_Your goal_:
Rewrite everything from the line containing "Given: Reload the page with refresh icon" down to the end of the lines, replacing "refresh icon" with "reload button" and keeping everything else unchanged. Leave the pictures out of your answer.

_Listing_:
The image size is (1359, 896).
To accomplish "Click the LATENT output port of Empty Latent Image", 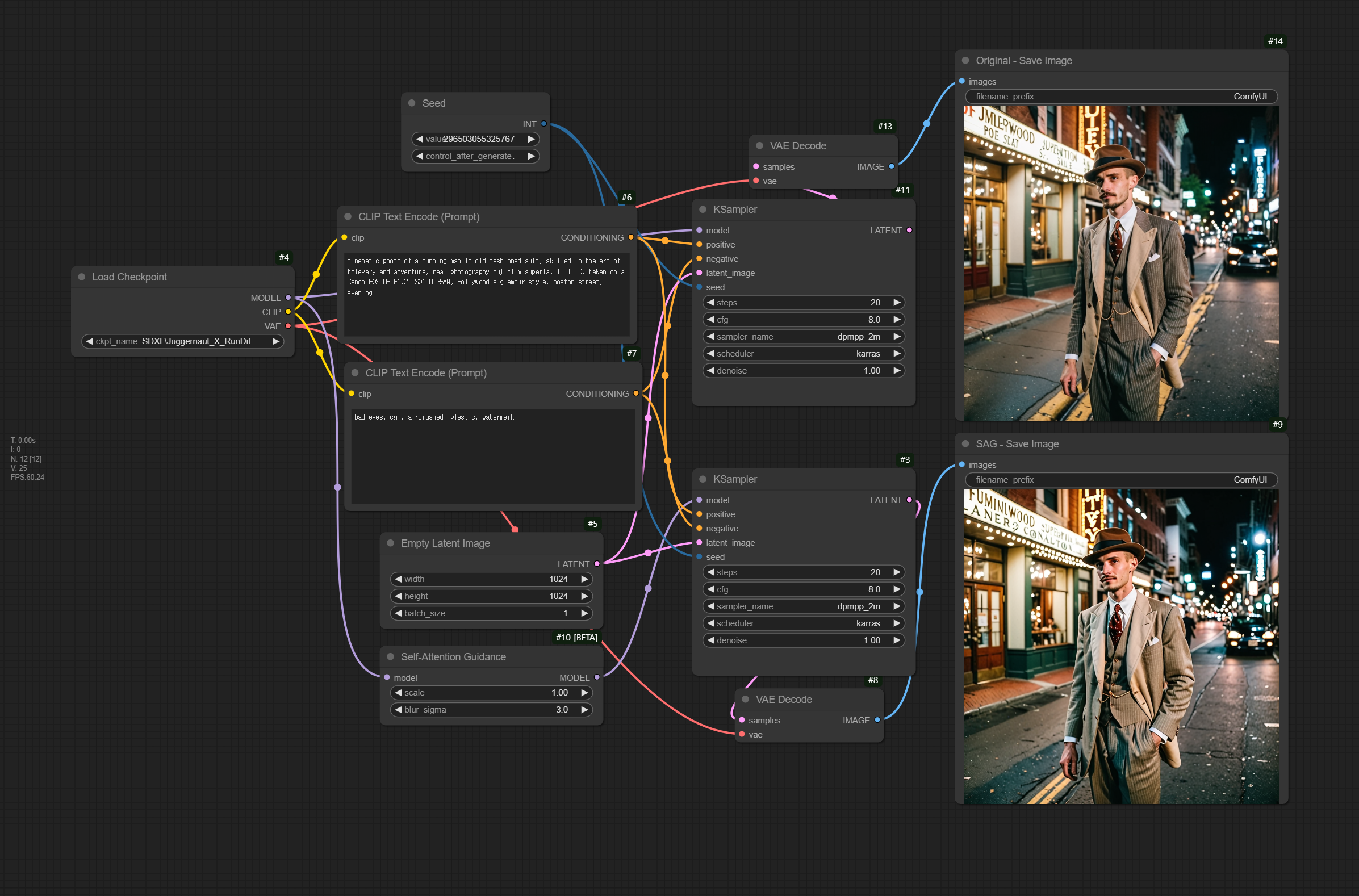I will [x=597, y=563].
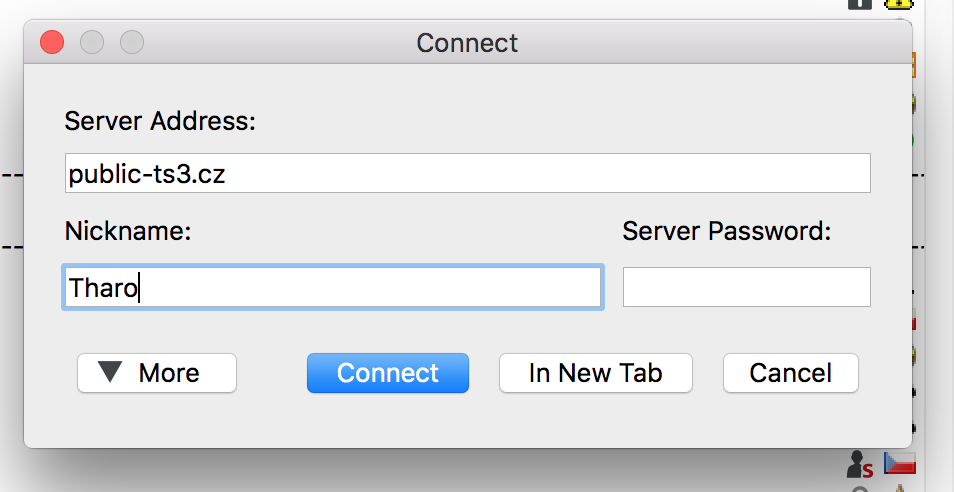Dismiss the dialog using Cancel

click(790, 373)
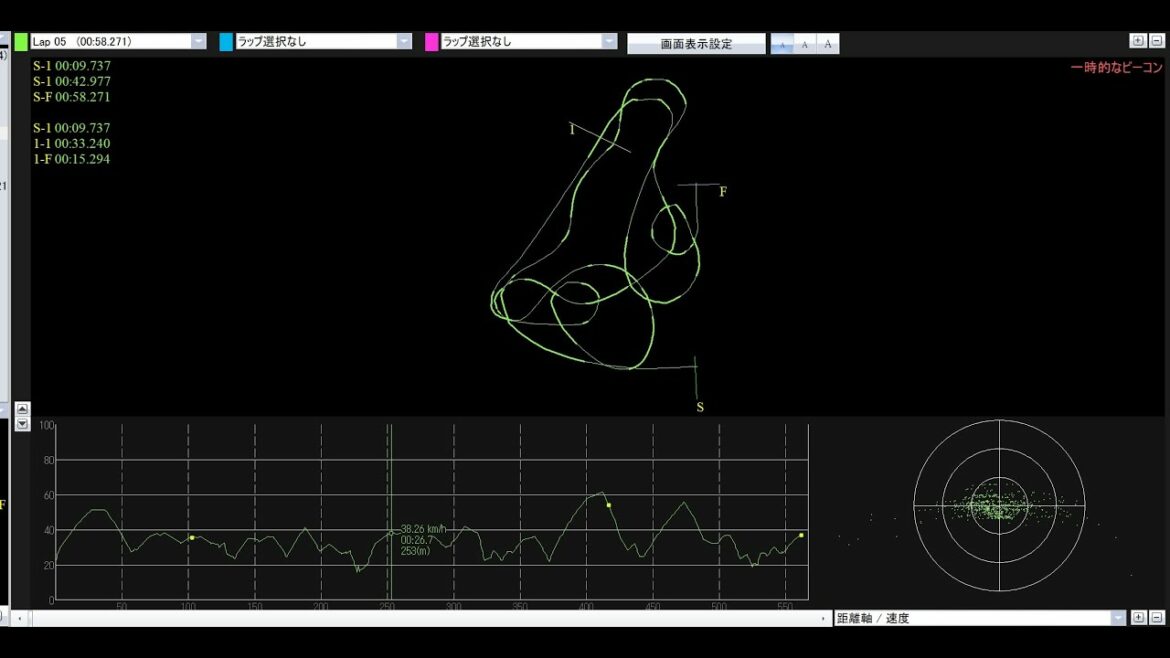Viewport: 1170px width, 658px height.
Task: Click the red 一時的なビーコン label
Action: pos(1116,68)
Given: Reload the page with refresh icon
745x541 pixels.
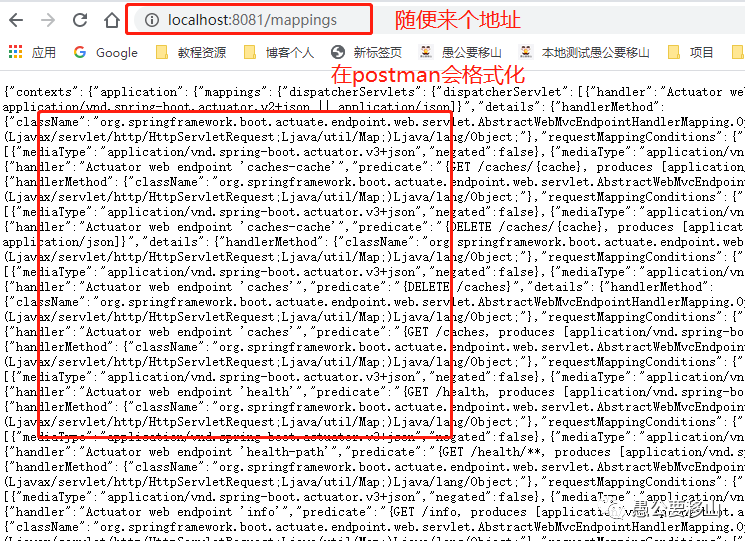Looking at the screenshot, I should 80,20.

_Final answer_:
Given: Reload the page with reload button
745x541 pixels.
Looking at the screenshot, I should 80,20.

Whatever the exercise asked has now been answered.